Project HOPE is working with the National Obstetric Society to develop a comprehensive mentorship and improvement program for CEmONC services, following extensive assessments of the intervention sites. The program currently is providing a mentorship program for 13 hospital sites.
Project HOPE equipped hospitals and trained health care workers to establish on-site, mini blood banks in order to reduce the barriers to emergency Cesarean delivery services. As part of its work with health centers, the THDR project supported the establishment of 123 newborn resuscitation corners and 500 oral rehydration therapy centers.
Project HOPE has supported immunization services in developing regions through offering health care worker trainings and orientations, revitalizing outreach activities, strengthening defaulter tracing, increasing vaccine management, supporting cross-border activities, bolstering mid-level management, and strengthening post-polio free certification activities. With funding from the Bill & Melinda Gates Foundation, Project HOPE is also conducting a national evaluation on reaching zero dose children in remote areas and implementing emergency polio and immunization campaigns for internally displaced persons camps.
Global Health Security
Pandemic Preparedness and Response
With support from USAID, Project HOPE implemented a six-month project to strengthen COVID-19 prevention, preparedness, and case management for the health systems in Somali Regional State. The program supported 327 outpatient health facilities and 68 inpatient health facilities and trained 653 health care staff on COVID-19 preparedness and response.
Project HOPE also donated personal protective equipment and other supplies to support health care workers as they respond to the COVID-19 pandemic, including 56,000 N95s and 264,000 KN95 respirator masks. Under CHCT, Project HOPE distributed over 500,000 face masks and 37,000 liters of hand sanitizer, reaching over 36,000 beneficiaries.
Emergency Humanitarian Response
As a result of the conflict in the northern part of Ethiopia, millions of people were displaced and required urgent humanitarian assistance. Project HOPE deployed two mobile health and nutrition teams (MHNTs) using its own funds. With sponsorship from the Elsa & Peter Soderberg Charitable Foundation, Project HOPE is currently tripling MHNTs in the region.

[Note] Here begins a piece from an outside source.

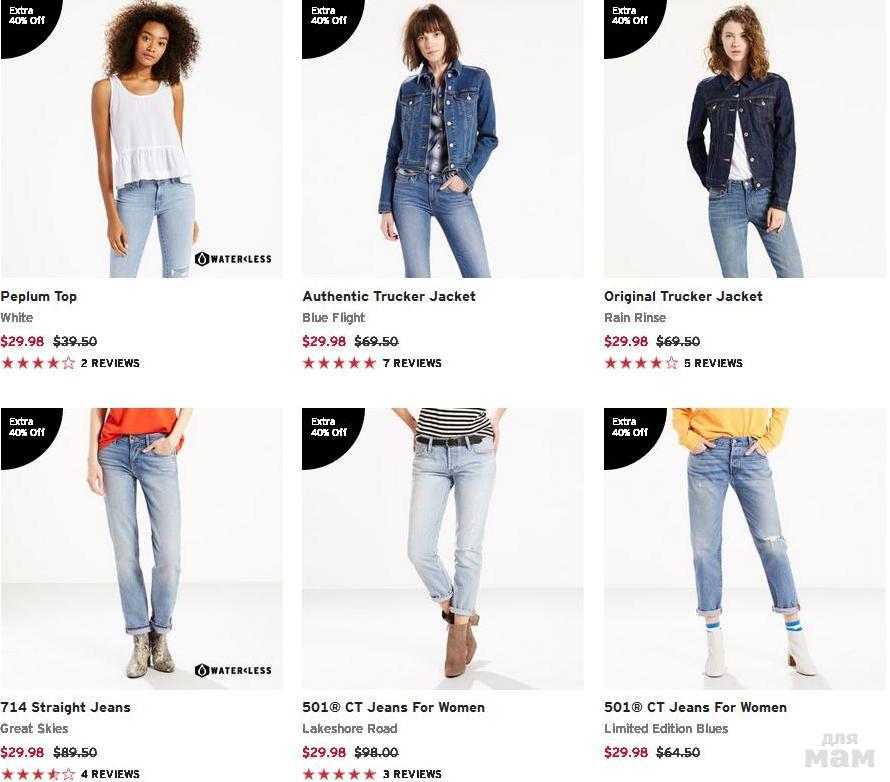Open the Original Trucker Jacket title link

click(683, 296)
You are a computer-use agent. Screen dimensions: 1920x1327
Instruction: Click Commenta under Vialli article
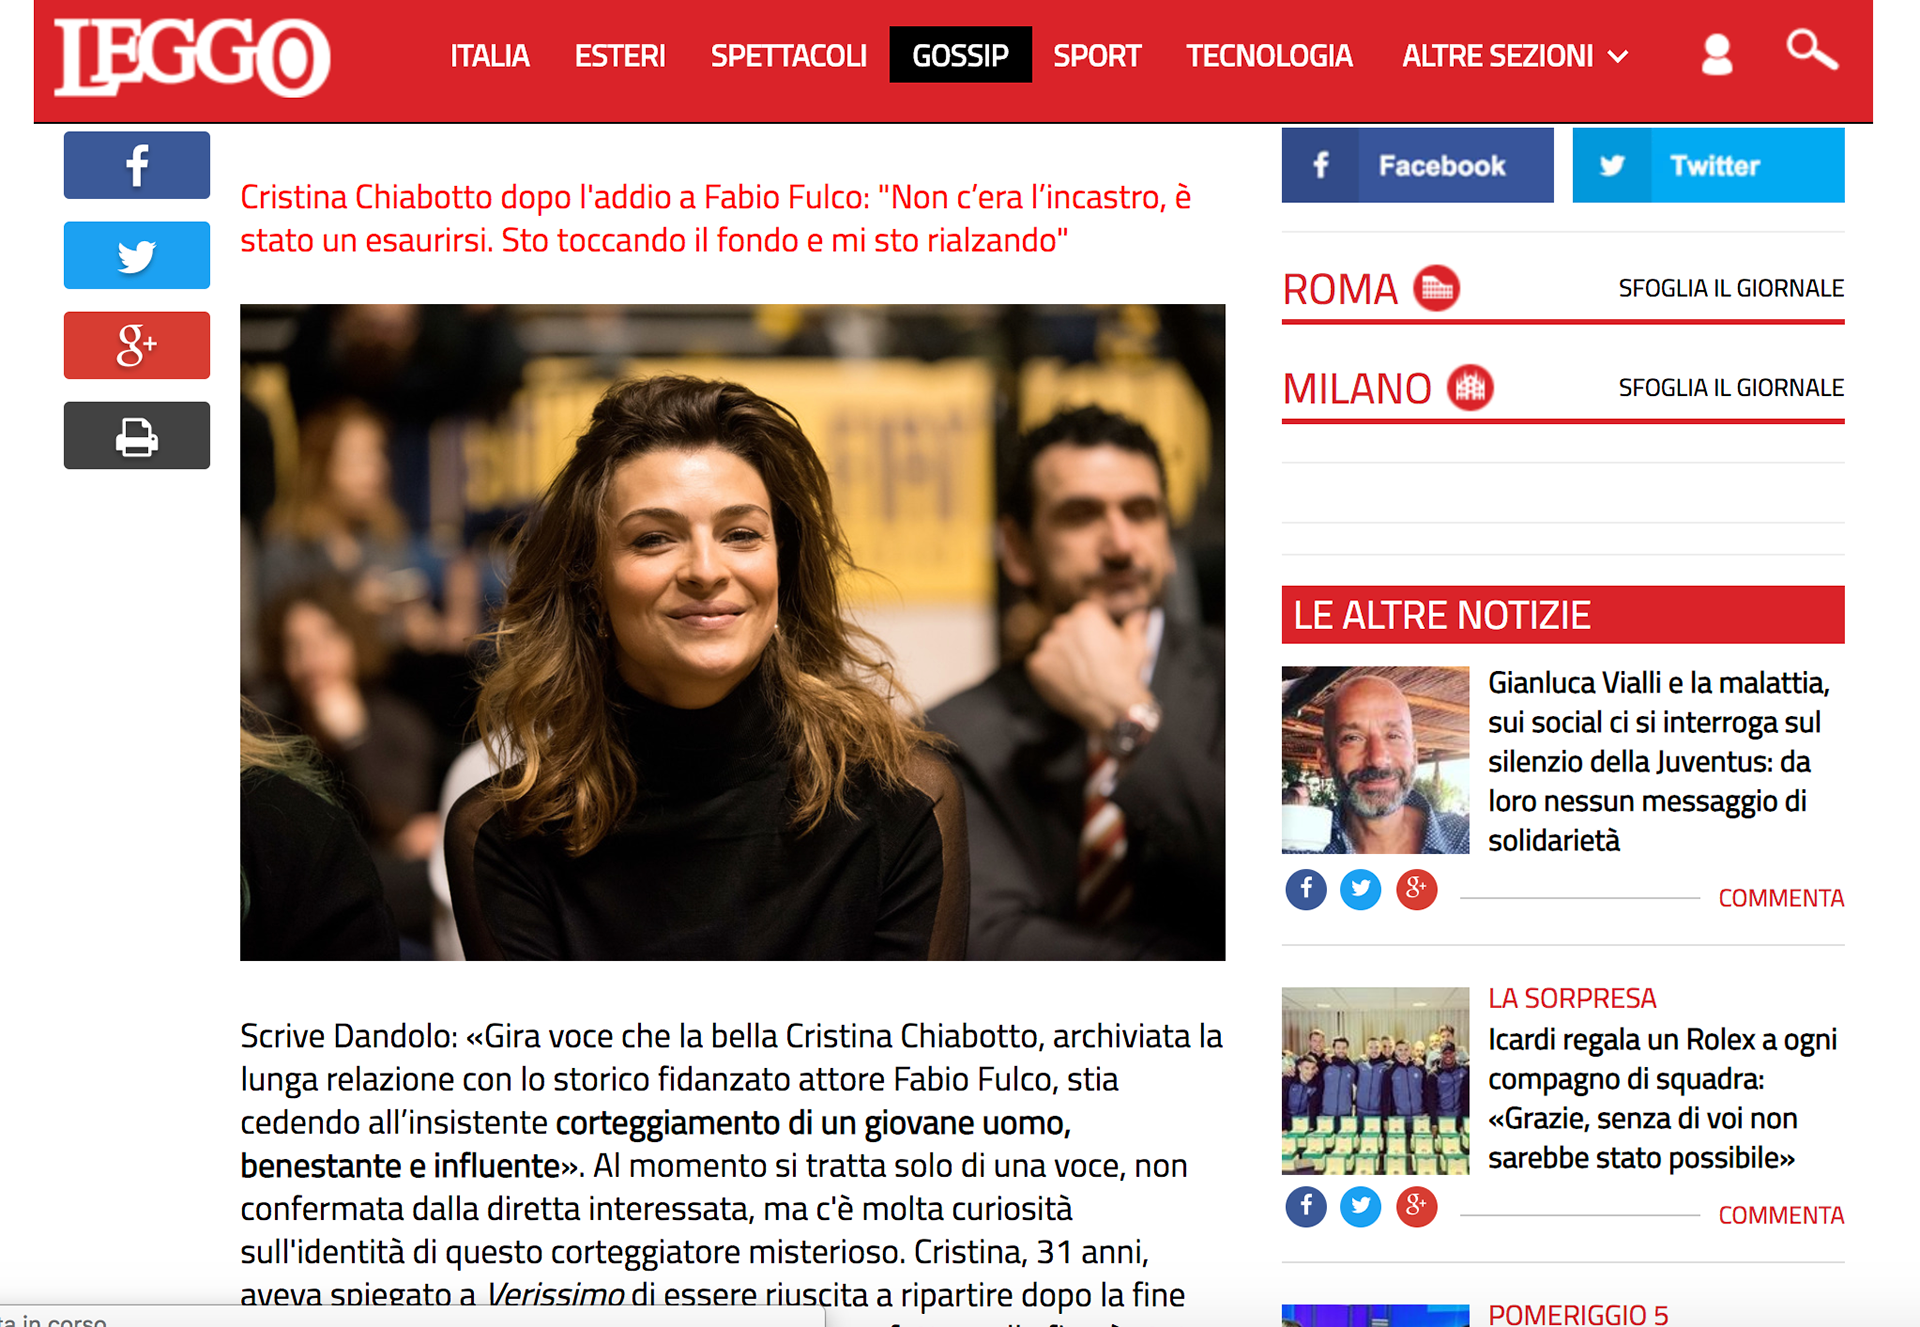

Through the CHCT program, HOPE has provided testing services to more than 110,000 people with HIV and helped 120,000 people with HIV better manage and treat the disease. We’ve trained more than 500 health workers, enrolled more than 115,000 people living with HIV in community adherence support services, and distributed over 1.5 million condoms to help prevent the sexual transmission of HIV.
HOPE is also helping thousands of mothers give birth safely, improving the health of thousands of newborns across Ethiopia. Over 39,600 children under fiver years old have been screened for malnutrition. Since fall 2017, we’ve mentored health workers in over 50 health facilities and trained over 5,200 health workers on best practices for newborn care. We’ve also distributed 320,000 N95 respirator masks for health care workers through donatins.